Directions
Word for word, quote the lines from the one containing "You are a GUI" to the end of the entries below, including both. Leave pictures out.

Data
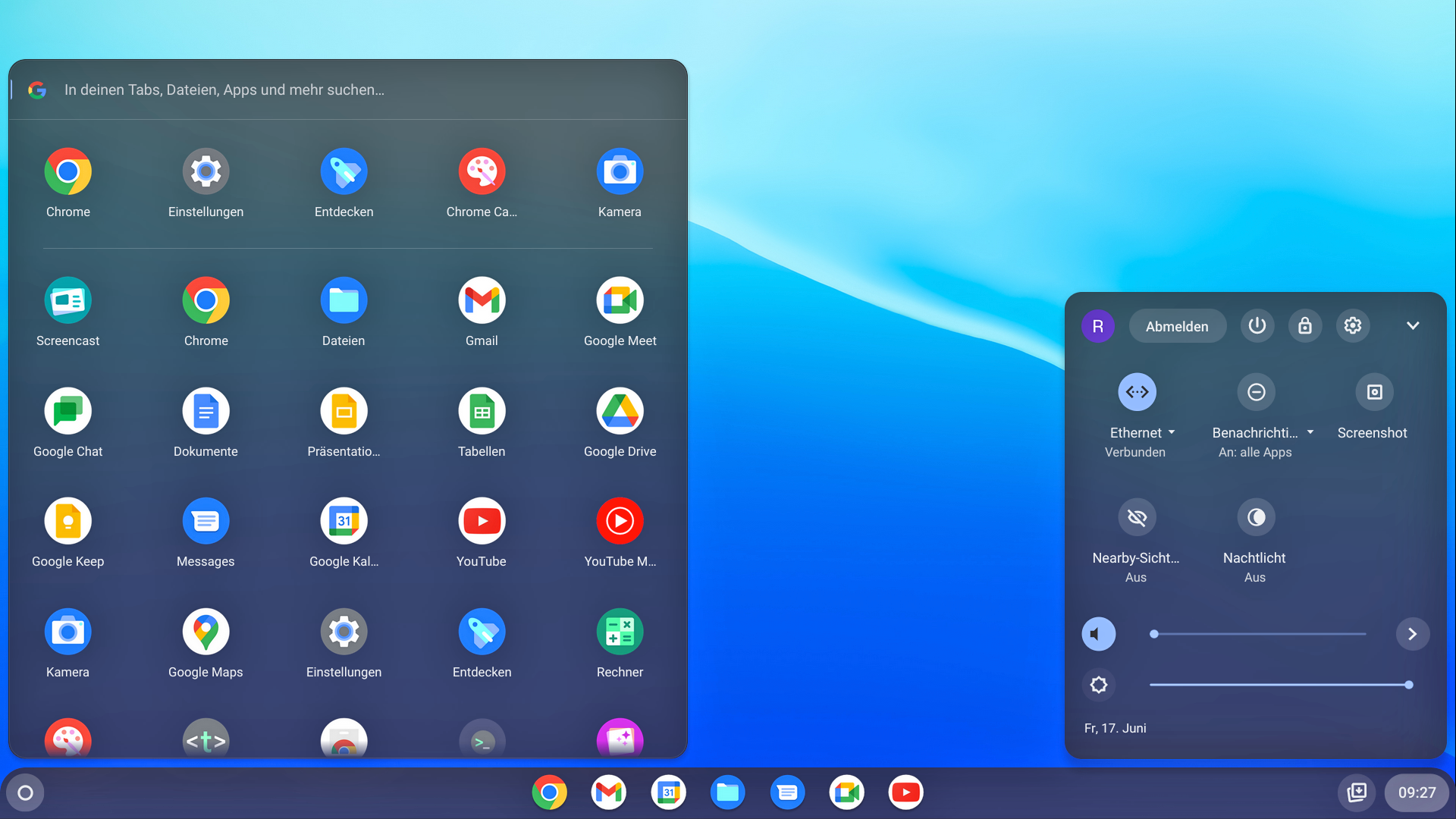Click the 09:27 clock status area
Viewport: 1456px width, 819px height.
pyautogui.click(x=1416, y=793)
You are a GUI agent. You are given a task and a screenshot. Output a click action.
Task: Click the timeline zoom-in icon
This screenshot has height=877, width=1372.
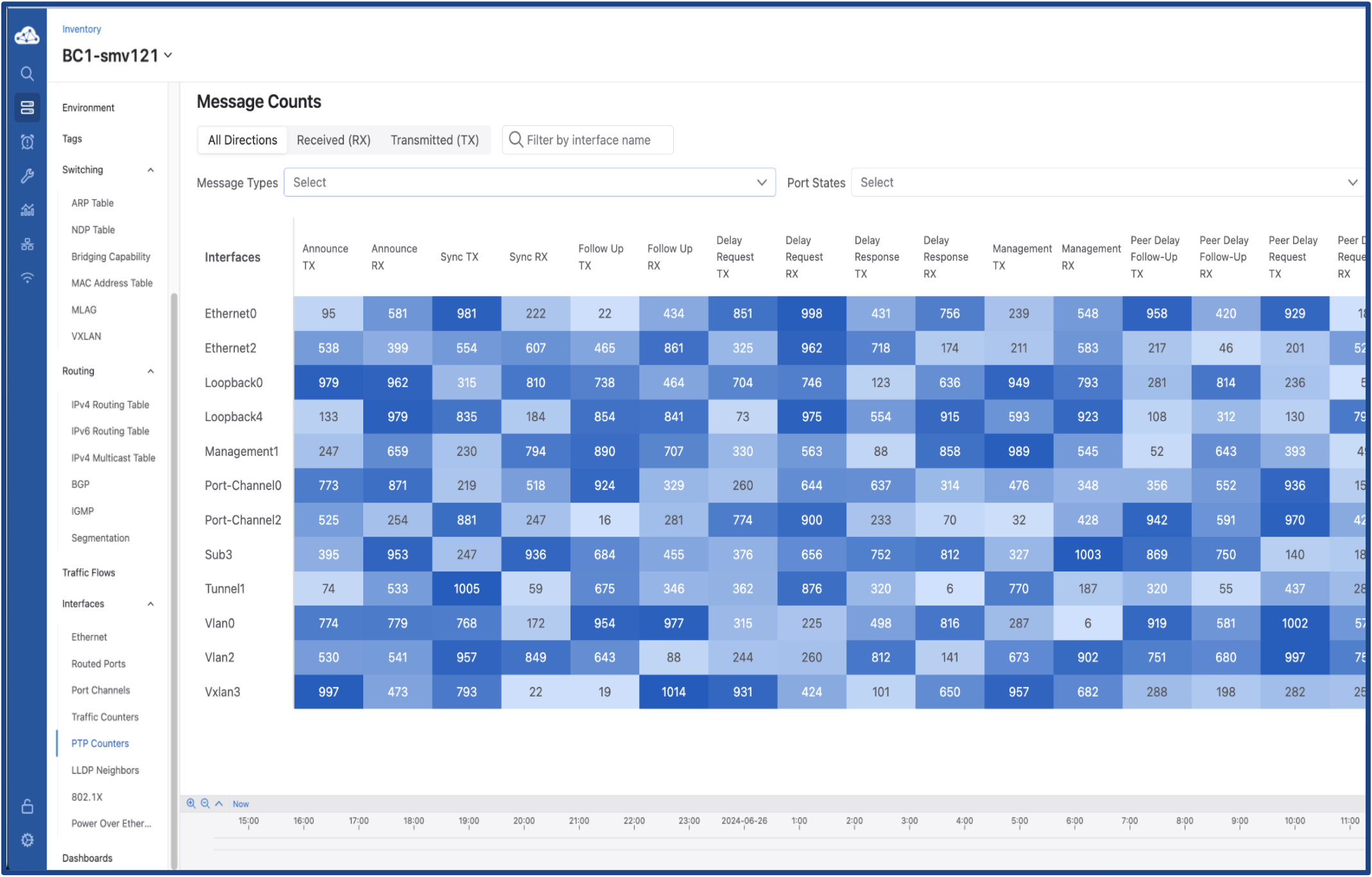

Solution to this problem
You are a GUI agent. You are given a task and a screenshot. Output a click action.
Task: Click the timeline zoom-in icon
This screenshot has height=877, width=1372.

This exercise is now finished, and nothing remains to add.